_AIM OF THE EXERCISE:_
Copy the part of the data that opens with the line containing "Click the 开始 (Start) play icon" and closes with the line containing "Zoom out with", swapping "minus button" for "minus key" and leaving everything else unchanged. Return only those lines.

Text and item location entries
····················
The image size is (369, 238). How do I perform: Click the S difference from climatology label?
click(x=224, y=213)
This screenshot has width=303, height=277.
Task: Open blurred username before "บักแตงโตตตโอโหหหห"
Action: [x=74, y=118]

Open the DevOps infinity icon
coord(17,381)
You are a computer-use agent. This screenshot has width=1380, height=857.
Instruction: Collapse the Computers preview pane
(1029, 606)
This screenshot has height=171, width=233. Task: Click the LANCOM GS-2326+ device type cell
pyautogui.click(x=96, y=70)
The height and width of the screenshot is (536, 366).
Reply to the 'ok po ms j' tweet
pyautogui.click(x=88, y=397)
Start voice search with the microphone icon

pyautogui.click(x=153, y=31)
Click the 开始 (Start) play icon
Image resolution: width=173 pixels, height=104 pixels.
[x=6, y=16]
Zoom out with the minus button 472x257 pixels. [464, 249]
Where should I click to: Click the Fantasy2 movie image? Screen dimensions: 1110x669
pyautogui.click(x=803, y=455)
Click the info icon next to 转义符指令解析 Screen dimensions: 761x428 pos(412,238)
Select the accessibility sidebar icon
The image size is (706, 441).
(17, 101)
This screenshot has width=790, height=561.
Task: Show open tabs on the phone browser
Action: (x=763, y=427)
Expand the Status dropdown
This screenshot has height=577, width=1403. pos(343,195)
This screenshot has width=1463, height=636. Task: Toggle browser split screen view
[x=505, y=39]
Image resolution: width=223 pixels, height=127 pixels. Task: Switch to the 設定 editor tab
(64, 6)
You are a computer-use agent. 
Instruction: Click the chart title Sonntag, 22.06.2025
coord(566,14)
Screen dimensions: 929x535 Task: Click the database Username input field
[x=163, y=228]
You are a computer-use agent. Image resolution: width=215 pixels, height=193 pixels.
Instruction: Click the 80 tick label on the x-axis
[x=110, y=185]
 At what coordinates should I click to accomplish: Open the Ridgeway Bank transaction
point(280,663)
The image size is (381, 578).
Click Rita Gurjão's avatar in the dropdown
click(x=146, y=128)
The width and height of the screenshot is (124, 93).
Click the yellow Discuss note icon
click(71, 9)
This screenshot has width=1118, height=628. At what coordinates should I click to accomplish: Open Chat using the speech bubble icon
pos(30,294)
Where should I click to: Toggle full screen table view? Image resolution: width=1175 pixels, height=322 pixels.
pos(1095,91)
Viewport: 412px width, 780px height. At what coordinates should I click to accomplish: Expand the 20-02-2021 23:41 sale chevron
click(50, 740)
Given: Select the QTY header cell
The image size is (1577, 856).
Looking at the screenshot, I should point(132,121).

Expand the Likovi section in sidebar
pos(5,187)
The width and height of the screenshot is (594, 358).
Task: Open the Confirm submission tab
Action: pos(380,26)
····················
_TASK ANSWER:_
Click the 开始 (Start) play icon
Image resolution: width=173 pixels, height=104 pixels.
[x=6, y=16]
Zoom out with the minus key 472x257 pixels. [464, 249]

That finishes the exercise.